• **WHAT TO DO**: Below are records with pictures. Reproduce exactly the lines from the line with "This screenshot has width=420, height=513." to the line with "You are a computer-use agent. 488x868 pixels.", inclusive, and leave each picture out.

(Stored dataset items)
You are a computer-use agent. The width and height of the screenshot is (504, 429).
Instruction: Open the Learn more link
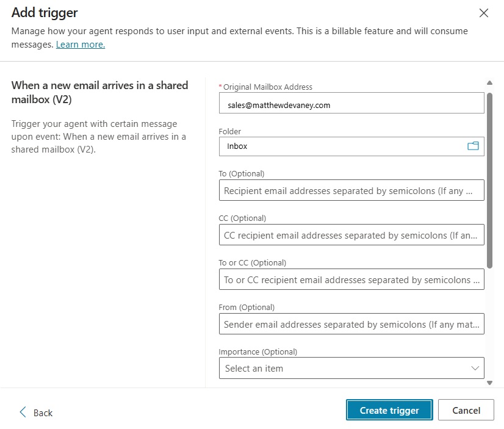[81, 44]
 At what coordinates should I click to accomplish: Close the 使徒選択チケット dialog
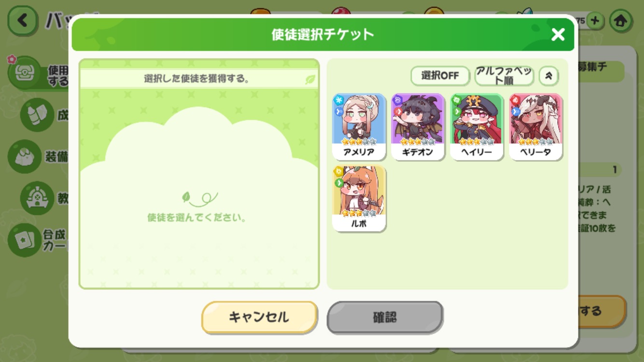point(558,34)
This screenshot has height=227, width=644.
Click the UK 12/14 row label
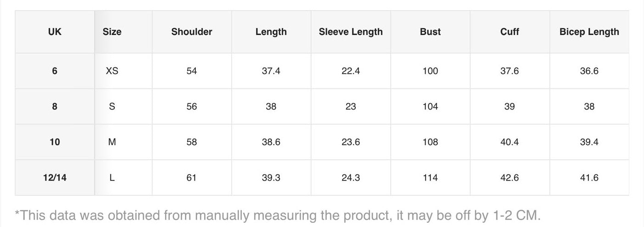point(55,177)
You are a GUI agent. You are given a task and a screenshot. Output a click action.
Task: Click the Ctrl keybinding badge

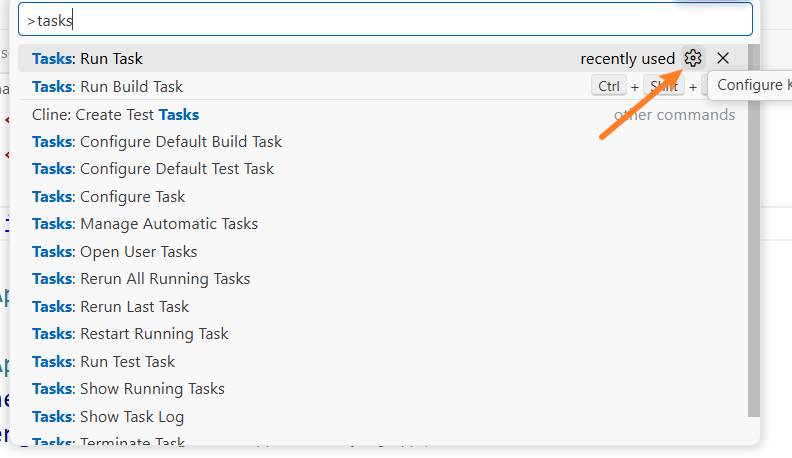(x=609, y=86)
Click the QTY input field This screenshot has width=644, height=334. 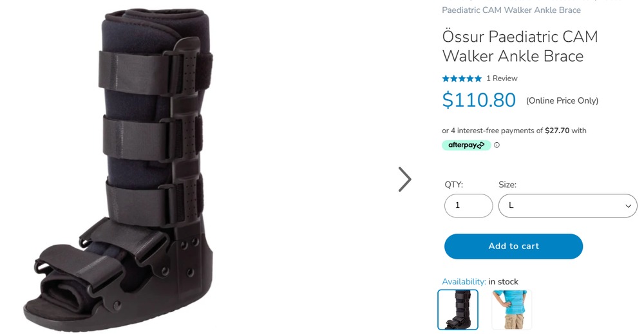click(x=468, y=205)
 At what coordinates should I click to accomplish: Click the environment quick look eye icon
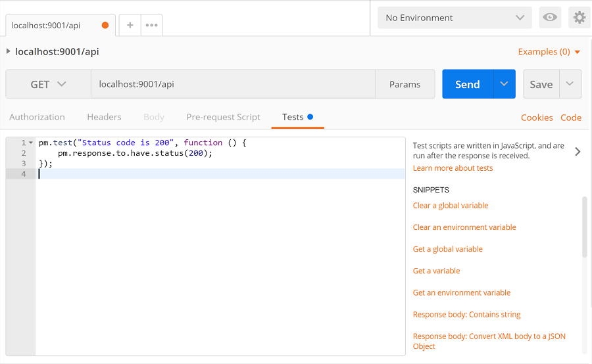pyautogui.click(x=550, y=17)
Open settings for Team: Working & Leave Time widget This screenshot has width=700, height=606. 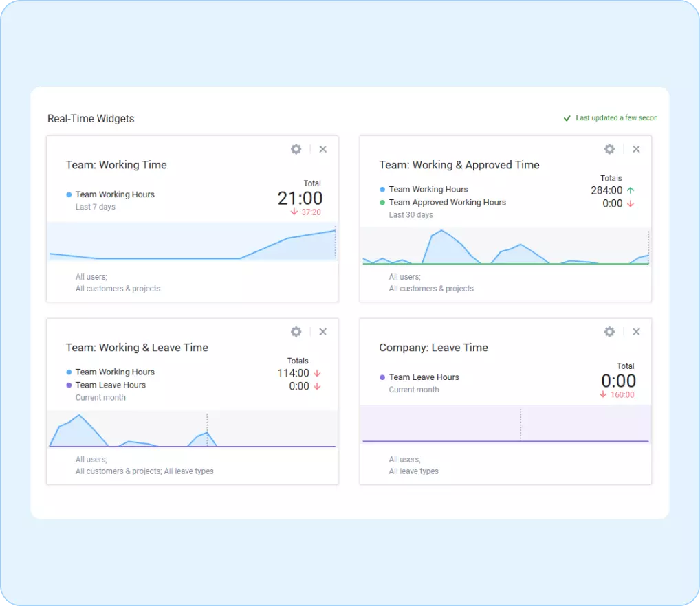(296, 331)
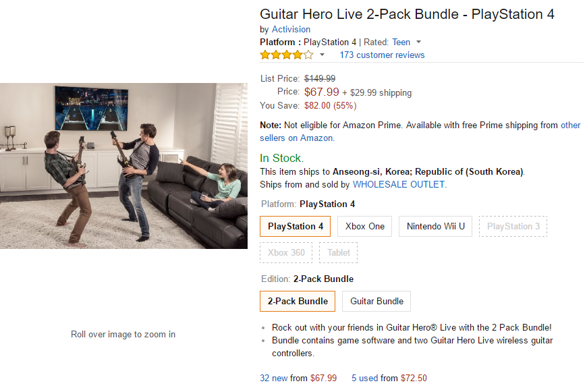Click the Guitar Hero Live product title
587x392 pixels.
click(x=407, y=14)
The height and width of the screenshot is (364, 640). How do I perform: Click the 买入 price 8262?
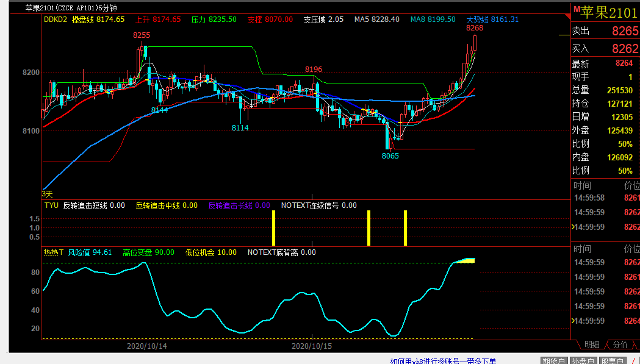625,48
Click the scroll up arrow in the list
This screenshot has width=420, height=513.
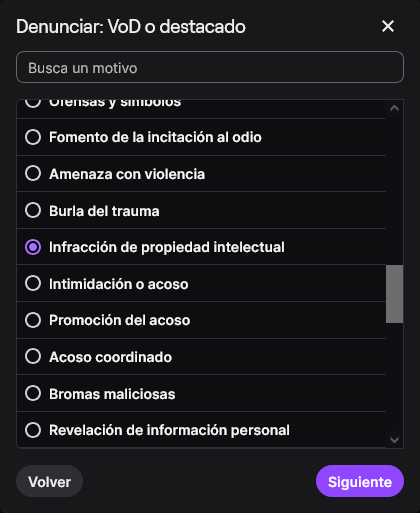tap(394, 108)
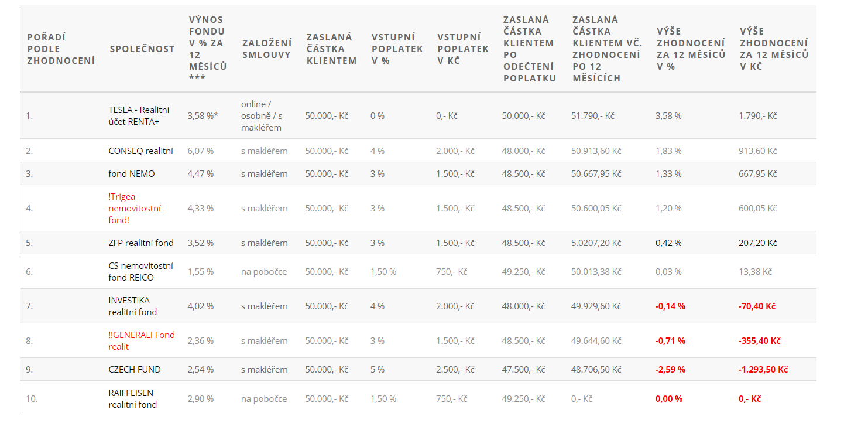The width and height of the screenshot is (868, 423).
Task: Select the ZFP realitní fond name
Action: (x=141, y=243)
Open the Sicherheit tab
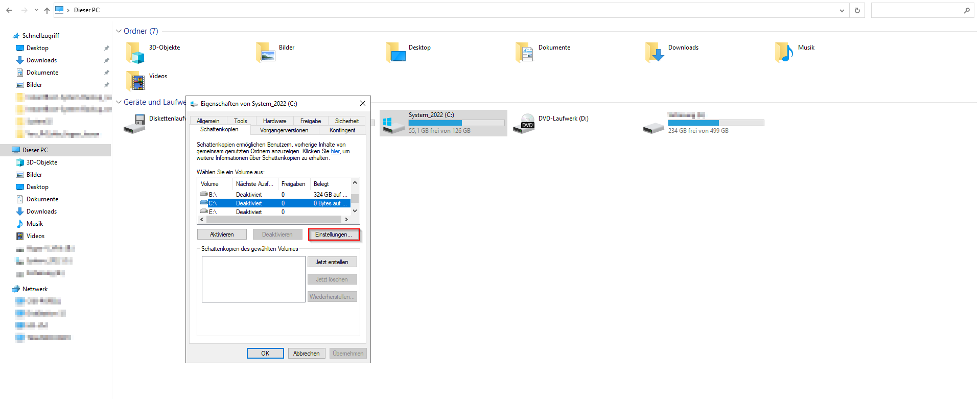Screen dimensions: 980x399 click(x=346, y=121)
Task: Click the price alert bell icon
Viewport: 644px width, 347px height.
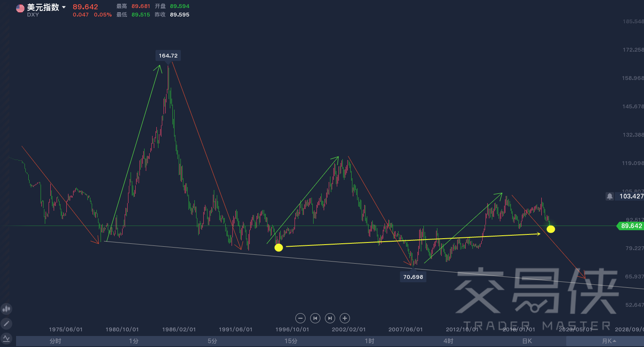Action: click(610, 196)
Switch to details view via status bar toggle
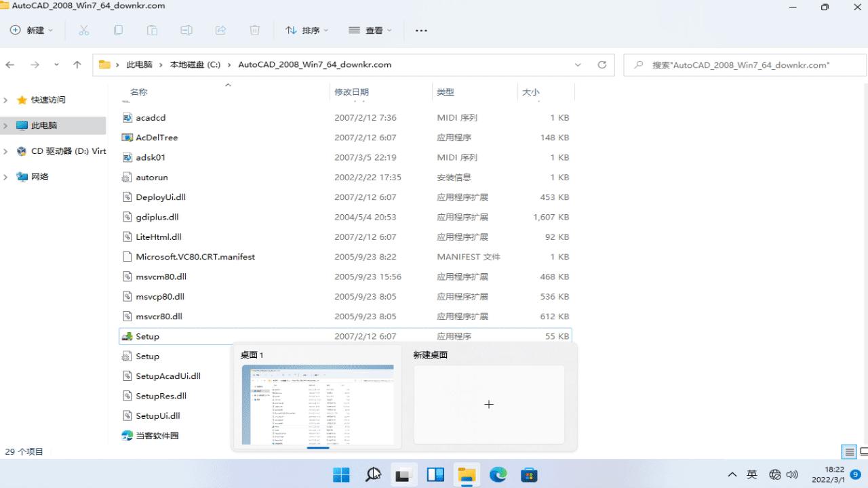 (848, 451)
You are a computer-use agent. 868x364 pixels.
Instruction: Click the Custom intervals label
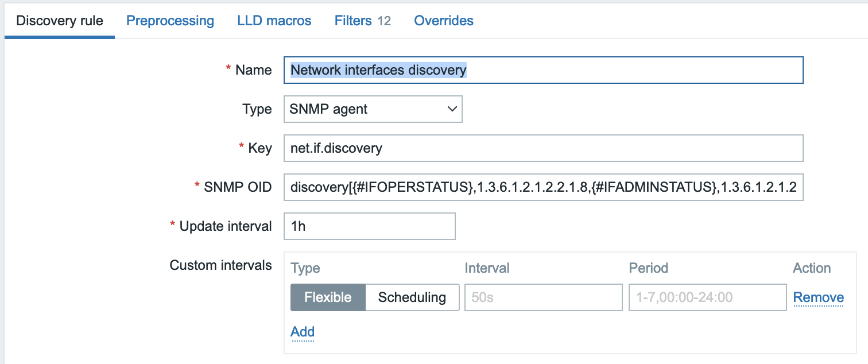[x=220, y=265]
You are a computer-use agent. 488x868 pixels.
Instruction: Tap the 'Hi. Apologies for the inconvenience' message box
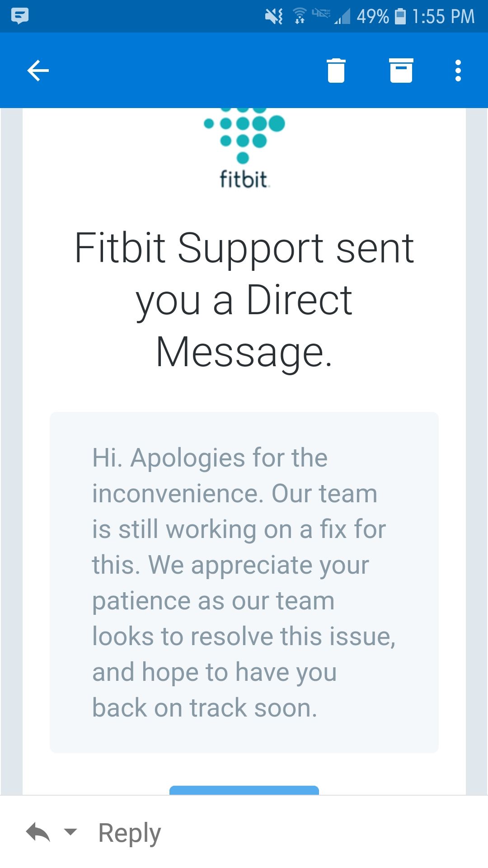pos(244,582)
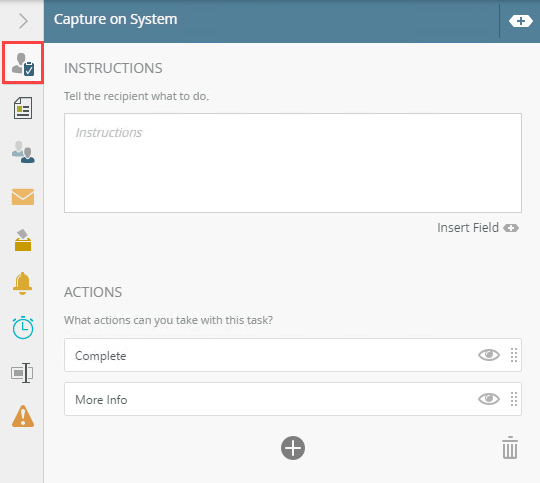This screenshot has width=540, height=483.
Task: Delete action using trash bin icon
Action: click(510, 448)
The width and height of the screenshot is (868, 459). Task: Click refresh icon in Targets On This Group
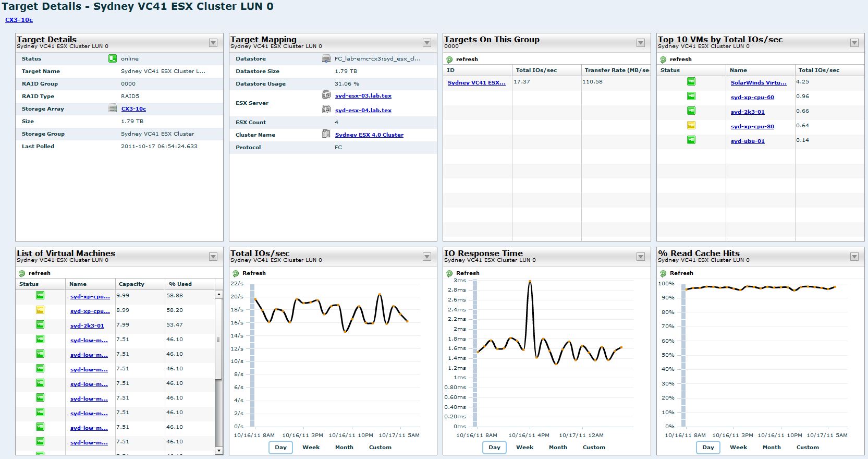[x=449, y=59]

• **ANSWER TO THE EXERCISE**:
This screenshot has width=420, height=513.
tap(394, 108)
The width and height of the screenshot is (868, 423).
Task: Select the ZFP realitní fond name
Action: (x=141, y=243)
Open the Sicherheit tab
Screen dimensions: 980x399 click(x=346, y=121)
Task: Click the price alert bell icon
Viewport: 644px width, 347px height.
Action: click(610, 196)
Switch to details view via status bar toggle
 (848, 451)
You are a computer-use agent. 868x364 pixels.
Instruction: Click the Custom intervals label
[x=220, y=265]
You are a computer-use agent. 488x868 pixels.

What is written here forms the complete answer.